Slightly speed up SIFT matching

[minnerbe]

Profiling a downstream match derivation process using the MPICBG implementation of SIFT revealed that the single largest chunk of runtime was spent on computing the distance of the derived features. By unrolling the corresponding for-loop, I was able to speed the match derivation up a little bit: ~30% with descriptor size parameter 4, ~40% with descriptor size parameter 7. (As far as I see, the descriptor size parameter is just proportional to the actual descriptor size, with the actual size always divisible by 4.)

Even though the whole thing could be speed up even further (by a low single digit %-value) using float throughout the computation instead of double, I decided not to do that in order to not loose any accuracy.

Let me know what you think, @axtimwalde & @StephanPreibisch! In particular, can the distance computation also be done with floats?

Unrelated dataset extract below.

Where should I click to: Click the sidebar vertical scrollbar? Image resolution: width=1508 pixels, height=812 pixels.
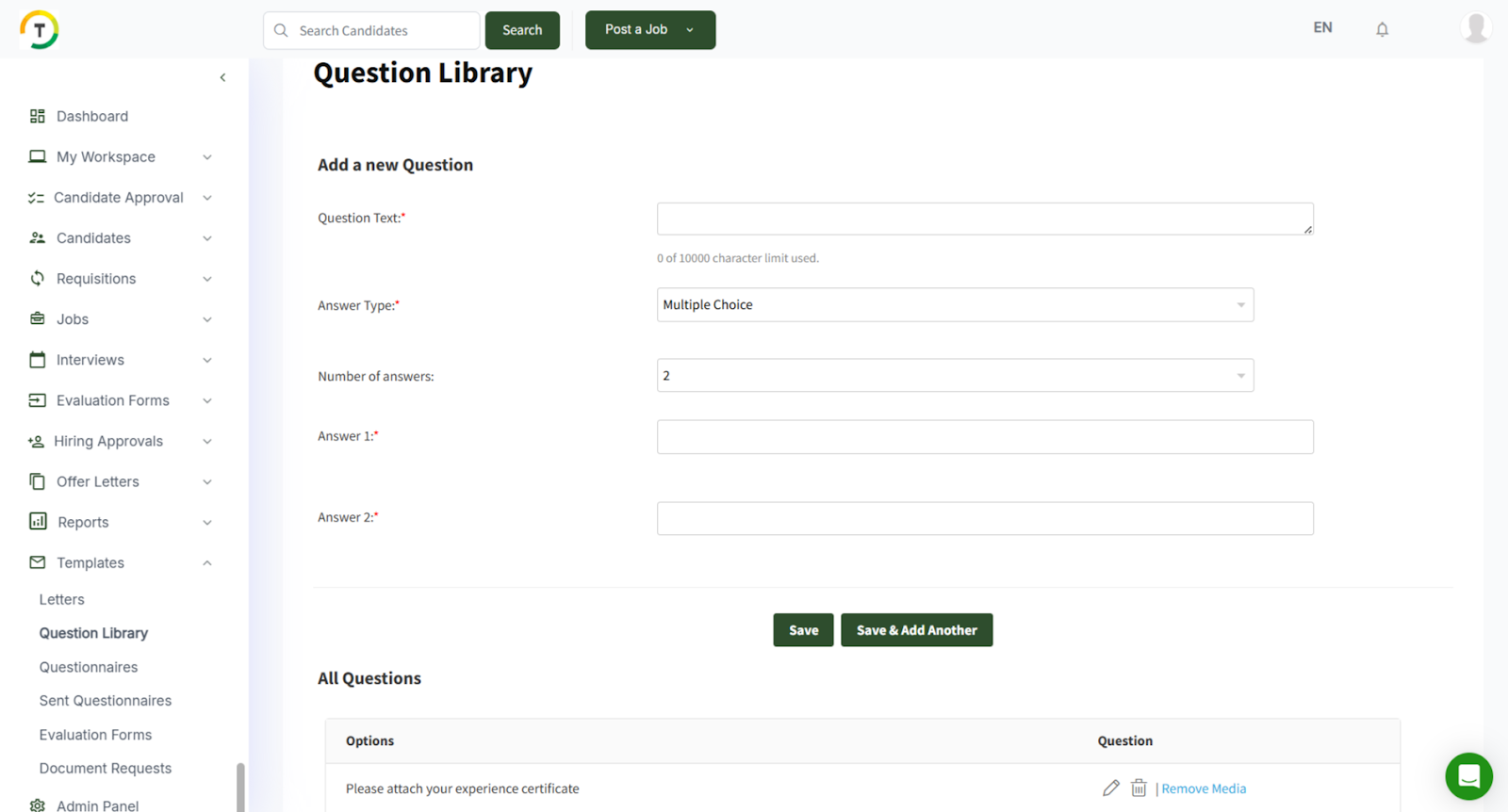[240, 787]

Edit: the speedup of about 30% seems to be consistent across architectures. I tested this on x64 (Intel Xeon Gold) and Apple Silicon (M4 Max).

[axtimwalde]

@minnerbe thanks! For KDTree implementation, will you implement best bin first as suggested in original paper? Old literature says that KDTrees over 35D or so get slower for exact NN search than brute force.

[minnerbe]

I had a brief look at the best bin first algorithm. I'm not sure that we want to go to non-exact matching for this problem. If we want, it might pay to check out more modern approaches such as locality sensitive hashing.
Maybe we can briefly discuss this offline this week.

[minnerbe]

I tried using approximate nearest neighbor searching algorithms. In particular, I looked at the best-bin-first algorithm detailed in [Muja, Lowe; 2014] and locality sensitive hashing for Euclidean distance as presented in chapter 3 of [Mining of Massive Datasets; 3rd ed.].

Both methods only improved runtime when the approximation parameters were chosen sufficiently high, which, however, resulted in very poor results (only about 20% of the features matched correctly). For values of the approximation parameters that gave qualitatively acceptable results, the overhead of the approximation was too high.

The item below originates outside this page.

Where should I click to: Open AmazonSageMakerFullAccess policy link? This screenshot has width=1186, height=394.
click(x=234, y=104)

Ultimately, I ended up implementing a local version of feature matching that only compares features that are within a given radius from each other in the image space, which was suggested to me by @StephanPreibisch. With a reasonable radius size, this yields promising results: the features that are not matched "correctly" are very far apart in image space, and the number of matches after outlier detection is roughly the same, while the runtime is reduced by ~75%.

Since local matching introduces an inductive bias, I made it an additional method. Before merging, I'd like to see how this algorithm performs on a real dataset. I'll report back.

[StephanPreibisch]

This makes a lot of sense for our use-case where images are roughly aligned. I wonder if a fall-back to the old matching makes sense in case for us too, just in case the transformation is bigger than expected.